The world’s response to the earthquake that struck Haiti on January 12 has been massive. But, according to a local advocate for the country, just as significant are some governments’ subsequent troop buildups there, mainly, those of the United States and Canada.
Stuart Hammond recently returned from a two-week trip to Haiti that had the Mount Pleasant resident working with a U.S. human-rights delegation. Since then, he has maintained close ties with locals on the ground in Port-au-Prince.
“For the past five years, Haiti has been occupied by a 9,000-person strong UN force,” the Haiti Solidarity B.C. member told the Georgia Straight in a phone interview. “Now, within the past week, combined U.S. and Canadian forces exceed those UN forces.”
According to a UN backgrounder on MINUSTAH—the UN’s mission in Haiti—in June 2005, the decision was made to send up to 7,500 UN troops and 1,897 police officers to the island nation. Since the magnitude-7.3 quake struck near the capital city, the UN has bolstered its numbers there by some 2,000 additional troops. But, as various news sources have reported, as many as 11,000 U.S. and 2,000 Canadian soldiers have also been deployed to Haiti.
“It’s an issue that has me very, very concerned,” Hammond said. He noted that the U.S. occupied Haiti from 1915 to 1934, and he said that many Haitians understand the U.S.’s and Canada’s roles in the 2004 ousting of former president Jean-Bertrand Aristide.
“Kidnapping is definitely the word that Haitians use,” he said, referring to the manner in which Aristide left the country.
Furthermore, Canada has supported the exclusion of Aristide’s political party, Fanmi Lavalas, from every election since 2004, Hammond continued. “Haitians are very knowledgeable about what Canada is doing in their country, and they are generally not happy about it at all.”
Dana Cryderman, a spokesperson for Ministry of Foreign Affairs, told the Straight from Ottawa that the government does not to comment on speculative claims such as those that military operations are interfering with aid efforts. She said that Canadian Forces actions in Haiti are coordinated by the UN and are focused on meeting people’s immediate needs.
Cryderman was not able to provide information on any withdrawal date for Canadian soldiers from Haiti.
Hammond is not alone with his concern over military deployments. On January 19, France publicly demanded that the UN investigate the U.S. military’s role in Haiti. The same day, Médecins Sans Frontií¨res issued a media release complaining that a number of its airplanes have been denied landing at Port-au-Prince as a result of a failure to give medical supplies priority.

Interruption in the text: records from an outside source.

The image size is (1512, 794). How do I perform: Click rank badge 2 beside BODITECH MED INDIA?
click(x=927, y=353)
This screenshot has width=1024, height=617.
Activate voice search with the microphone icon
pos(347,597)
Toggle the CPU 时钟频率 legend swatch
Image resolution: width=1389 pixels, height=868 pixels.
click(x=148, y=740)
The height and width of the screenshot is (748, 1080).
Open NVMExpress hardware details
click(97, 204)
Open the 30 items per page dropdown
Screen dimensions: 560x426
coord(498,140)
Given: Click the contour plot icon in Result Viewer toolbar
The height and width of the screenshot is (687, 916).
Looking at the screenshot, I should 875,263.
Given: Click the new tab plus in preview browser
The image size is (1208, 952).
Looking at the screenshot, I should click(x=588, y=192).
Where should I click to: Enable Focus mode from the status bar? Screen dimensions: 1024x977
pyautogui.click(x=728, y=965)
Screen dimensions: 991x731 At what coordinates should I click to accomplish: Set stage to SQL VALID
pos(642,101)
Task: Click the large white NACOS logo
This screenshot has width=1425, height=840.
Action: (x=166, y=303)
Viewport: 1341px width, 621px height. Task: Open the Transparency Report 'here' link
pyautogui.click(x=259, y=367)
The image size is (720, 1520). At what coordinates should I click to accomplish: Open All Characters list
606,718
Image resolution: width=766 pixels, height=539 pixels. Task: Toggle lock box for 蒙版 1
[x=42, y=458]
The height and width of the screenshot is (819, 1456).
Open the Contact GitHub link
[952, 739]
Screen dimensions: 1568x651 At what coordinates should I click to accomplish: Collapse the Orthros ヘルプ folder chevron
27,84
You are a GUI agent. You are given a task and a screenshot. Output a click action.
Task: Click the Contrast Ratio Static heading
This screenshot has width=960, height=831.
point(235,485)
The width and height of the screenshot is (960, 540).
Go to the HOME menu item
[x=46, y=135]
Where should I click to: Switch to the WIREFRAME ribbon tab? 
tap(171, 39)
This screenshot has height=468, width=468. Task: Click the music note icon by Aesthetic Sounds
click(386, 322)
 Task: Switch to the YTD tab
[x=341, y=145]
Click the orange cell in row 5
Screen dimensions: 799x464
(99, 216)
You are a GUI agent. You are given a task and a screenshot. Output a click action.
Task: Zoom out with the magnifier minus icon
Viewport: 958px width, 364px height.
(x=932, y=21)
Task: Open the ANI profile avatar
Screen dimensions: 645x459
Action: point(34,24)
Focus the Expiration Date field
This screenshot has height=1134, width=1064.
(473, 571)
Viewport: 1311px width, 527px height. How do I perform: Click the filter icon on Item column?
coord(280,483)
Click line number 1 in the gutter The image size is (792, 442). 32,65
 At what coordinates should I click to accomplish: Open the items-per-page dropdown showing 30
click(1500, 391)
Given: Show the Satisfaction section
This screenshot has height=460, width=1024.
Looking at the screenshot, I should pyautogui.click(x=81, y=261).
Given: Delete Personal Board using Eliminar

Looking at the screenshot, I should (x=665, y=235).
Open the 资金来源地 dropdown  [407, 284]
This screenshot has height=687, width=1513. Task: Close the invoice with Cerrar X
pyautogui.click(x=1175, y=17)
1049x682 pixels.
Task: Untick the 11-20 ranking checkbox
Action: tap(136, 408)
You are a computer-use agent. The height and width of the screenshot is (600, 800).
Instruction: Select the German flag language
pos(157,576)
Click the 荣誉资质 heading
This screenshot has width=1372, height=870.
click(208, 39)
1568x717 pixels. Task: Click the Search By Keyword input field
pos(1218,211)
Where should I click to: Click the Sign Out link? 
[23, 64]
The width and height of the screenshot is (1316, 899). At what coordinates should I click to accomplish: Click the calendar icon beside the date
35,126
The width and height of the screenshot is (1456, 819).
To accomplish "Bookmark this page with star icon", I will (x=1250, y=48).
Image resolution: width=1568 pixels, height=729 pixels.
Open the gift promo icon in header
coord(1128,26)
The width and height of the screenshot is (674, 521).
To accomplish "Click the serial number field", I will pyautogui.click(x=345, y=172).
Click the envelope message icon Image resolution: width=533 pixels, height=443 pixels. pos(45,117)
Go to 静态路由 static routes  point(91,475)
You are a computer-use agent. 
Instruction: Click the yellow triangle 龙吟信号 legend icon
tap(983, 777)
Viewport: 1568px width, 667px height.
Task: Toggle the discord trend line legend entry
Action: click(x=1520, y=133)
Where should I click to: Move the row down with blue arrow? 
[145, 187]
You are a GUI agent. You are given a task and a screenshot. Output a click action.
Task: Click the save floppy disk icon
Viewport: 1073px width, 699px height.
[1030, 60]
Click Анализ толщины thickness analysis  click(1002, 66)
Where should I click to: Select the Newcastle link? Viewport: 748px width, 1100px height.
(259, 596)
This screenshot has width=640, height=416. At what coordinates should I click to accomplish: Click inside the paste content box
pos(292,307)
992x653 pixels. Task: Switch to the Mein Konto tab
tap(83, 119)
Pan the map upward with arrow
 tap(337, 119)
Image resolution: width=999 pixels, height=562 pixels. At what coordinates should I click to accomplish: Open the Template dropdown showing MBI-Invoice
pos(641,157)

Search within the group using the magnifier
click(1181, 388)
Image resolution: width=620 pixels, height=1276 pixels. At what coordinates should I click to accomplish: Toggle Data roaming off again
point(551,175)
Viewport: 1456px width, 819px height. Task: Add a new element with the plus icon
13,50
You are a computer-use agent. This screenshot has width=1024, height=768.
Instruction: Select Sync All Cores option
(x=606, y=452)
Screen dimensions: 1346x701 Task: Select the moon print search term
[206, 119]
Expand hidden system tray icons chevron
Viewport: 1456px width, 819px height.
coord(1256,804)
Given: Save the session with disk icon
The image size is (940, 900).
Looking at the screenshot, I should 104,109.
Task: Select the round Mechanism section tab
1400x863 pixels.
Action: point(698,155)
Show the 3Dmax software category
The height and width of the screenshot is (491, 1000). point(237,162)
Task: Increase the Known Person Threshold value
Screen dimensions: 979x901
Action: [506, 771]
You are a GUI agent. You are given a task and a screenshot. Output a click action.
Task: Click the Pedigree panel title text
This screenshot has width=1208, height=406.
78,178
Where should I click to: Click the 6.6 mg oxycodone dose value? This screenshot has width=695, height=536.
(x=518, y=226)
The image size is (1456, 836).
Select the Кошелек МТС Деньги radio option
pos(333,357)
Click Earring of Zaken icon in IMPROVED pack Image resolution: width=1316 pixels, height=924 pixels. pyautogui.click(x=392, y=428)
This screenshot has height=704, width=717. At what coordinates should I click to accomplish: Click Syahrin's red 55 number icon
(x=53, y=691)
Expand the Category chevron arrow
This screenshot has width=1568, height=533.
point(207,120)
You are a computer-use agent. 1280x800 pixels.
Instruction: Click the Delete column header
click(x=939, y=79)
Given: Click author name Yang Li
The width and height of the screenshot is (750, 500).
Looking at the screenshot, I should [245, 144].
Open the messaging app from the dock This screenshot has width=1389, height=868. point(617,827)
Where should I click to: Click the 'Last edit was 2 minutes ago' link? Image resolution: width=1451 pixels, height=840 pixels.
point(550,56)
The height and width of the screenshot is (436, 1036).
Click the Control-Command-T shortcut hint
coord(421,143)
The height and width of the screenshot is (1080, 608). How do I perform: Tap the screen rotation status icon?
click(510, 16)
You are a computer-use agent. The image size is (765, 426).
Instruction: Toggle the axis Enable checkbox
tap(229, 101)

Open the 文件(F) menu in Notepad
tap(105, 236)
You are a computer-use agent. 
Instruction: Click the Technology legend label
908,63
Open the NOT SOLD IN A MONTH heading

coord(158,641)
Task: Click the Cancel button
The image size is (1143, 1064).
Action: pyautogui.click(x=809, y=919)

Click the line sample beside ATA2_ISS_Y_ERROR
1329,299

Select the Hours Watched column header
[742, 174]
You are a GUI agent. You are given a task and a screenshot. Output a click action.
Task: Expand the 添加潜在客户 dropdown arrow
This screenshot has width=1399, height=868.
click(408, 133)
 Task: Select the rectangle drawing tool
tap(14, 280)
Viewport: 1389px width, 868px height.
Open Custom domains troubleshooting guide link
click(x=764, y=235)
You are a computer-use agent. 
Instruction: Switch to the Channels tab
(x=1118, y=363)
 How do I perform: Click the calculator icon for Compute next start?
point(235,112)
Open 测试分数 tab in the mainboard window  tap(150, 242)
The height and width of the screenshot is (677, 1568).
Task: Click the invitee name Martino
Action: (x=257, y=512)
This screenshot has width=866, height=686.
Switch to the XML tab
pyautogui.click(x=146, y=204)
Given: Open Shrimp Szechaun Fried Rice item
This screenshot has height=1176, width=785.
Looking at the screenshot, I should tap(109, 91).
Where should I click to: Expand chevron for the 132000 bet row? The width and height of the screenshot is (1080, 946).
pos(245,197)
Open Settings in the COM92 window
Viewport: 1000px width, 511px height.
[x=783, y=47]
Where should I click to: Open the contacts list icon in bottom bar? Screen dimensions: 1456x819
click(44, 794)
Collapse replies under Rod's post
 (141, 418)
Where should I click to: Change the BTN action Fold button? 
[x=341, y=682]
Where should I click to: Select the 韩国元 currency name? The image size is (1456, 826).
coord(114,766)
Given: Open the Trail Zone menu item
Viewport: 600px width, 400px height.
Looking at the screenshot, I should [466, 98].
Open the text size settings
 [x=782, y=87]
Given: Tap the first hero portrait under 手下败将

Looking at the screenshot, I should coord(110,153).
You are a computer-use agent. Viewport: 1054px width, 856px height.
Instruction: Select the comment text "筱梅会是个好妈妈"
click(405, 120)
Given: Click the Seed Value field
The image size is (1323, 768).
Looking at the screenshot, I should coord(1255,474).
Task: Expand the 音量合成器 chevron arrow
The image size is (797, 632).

James Orbinski, a former head of MSF who accepted a Nobel Peace Prize on behalf of the organization in 1999, knows how difficult it can be to run an aid mission effectively. Throughout the 1990s, Orbinski’s work for MSF saw him respond to humanitarian disasters in Afghanistan, Somalia, Rwanda, Democratic Republic of Congo, and Kosovo.
“The magnitude of what has happened is so overwhelming,” Orbinski said from his office at the University of Toronto. “One of the first requirements for effective delivery of humanitarian assistance is a relative degree of safety and security. And when that is not present, it is completely unrealistic to expect aid workers to take life-threatening risks. Aid workers are not soldiers, nor are they saints. They are ordinary people who are doing their best under extraordinary circumstances.”
According to Orbinski, a semblance of security is slowly returning to Haiti, which will, hopefully, allow for obvious needs such as water, food, shelter, and effective sanitation to be addressed. The next challenge, he continued, will be to sustain a level of international political interest required to rebuild the country.
Hammond speculated that the date when foreign troops are going to leave could soon become the overriding concern about Haiti. “As it is clear in Afghanistan and Iraq and everywhere else, it is easier to put troops in than it is to get them out,” he said.